As he watched the scowling man emerge from his house in a stained undershirt, something cold and calculating settled in Kaelen's chest. The feeling was familiar, honed through countless business battles where mercy was weakness and half-measures were failures.
This wasn't just about water pressure.
This was about principle. About the right to sanctuary. About the fundamental rule that had governed his success: no one takes what belongs to you without consequences.
Rex padded over and sat beside him, the dog's intelligent eyes following his master's gaze toward the neighboring property. The German Shepherd sensed the shift in Kaelen's mood—the subtle tension that preceded action, the stillness that came before calculated strikes.
"Looks like we have a problem to solve," Kaelen murmured, his voice carrying the same tone he'd once used when discussing the destruction of particularly troublesome competitors.
The mansion suddenly felt less like a sanctuary and more like a fortress preparing for war.
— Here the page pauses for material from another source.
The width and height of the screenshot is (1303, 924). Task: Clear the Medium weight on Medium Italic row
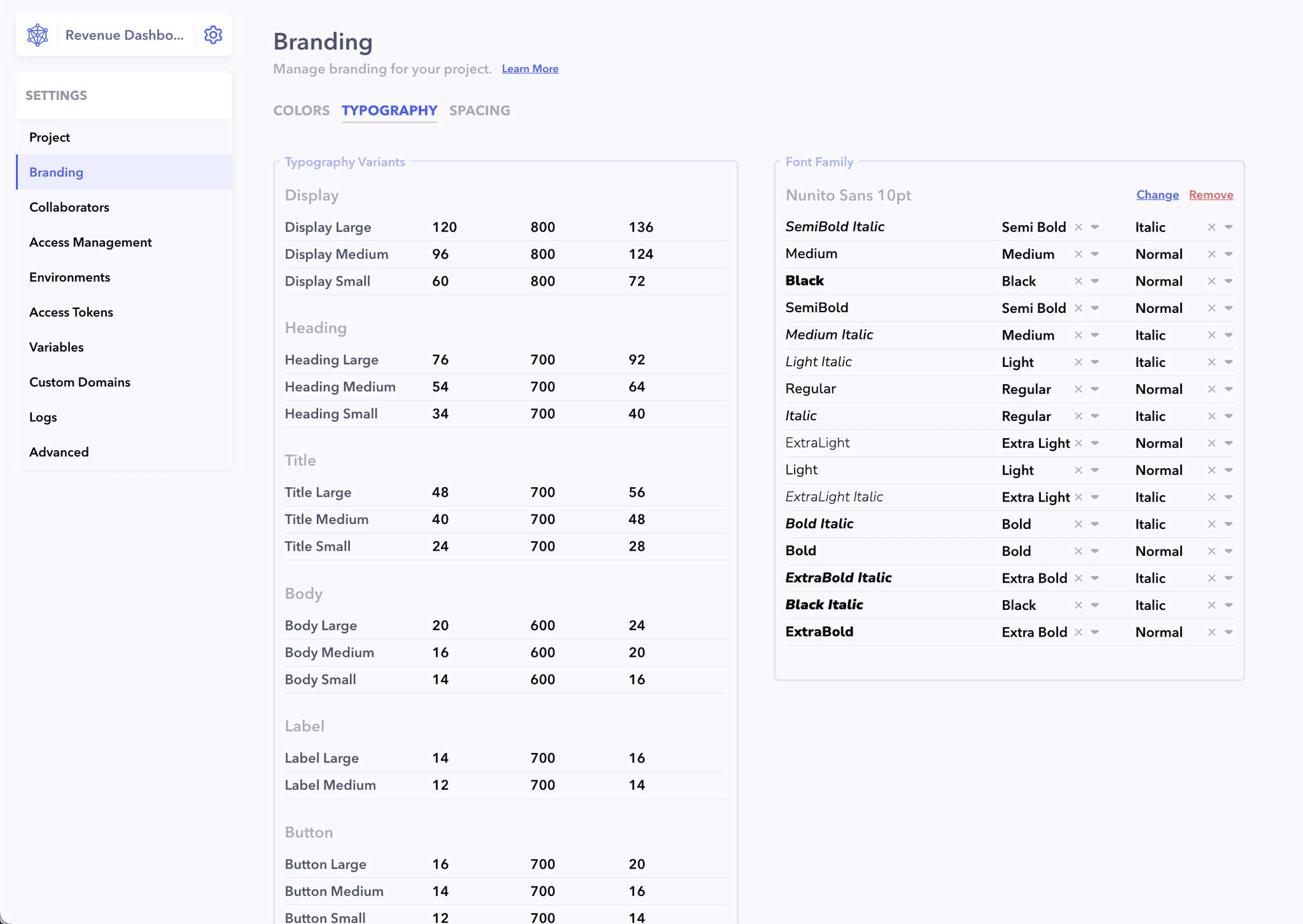point(1078,335)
But this wouldn't be the brutal, public warfare of the corporate world. This would be something far more elegant, far more devastating.
As the sun set behind the Victorian's ornate silhouette, Kaelen began to plan. The tech mogul who had conquered Silicon Valley was about to teach a petty thief the difference between taking from the defenseless and stealing from someone with the resources and will to respond.
The water theft had ignited something in him he'd thought left behind with his corporate life—the cold fury of the truly powerful when crossed by those who should have known better.
His neighbor had no idea what he'd just awakened.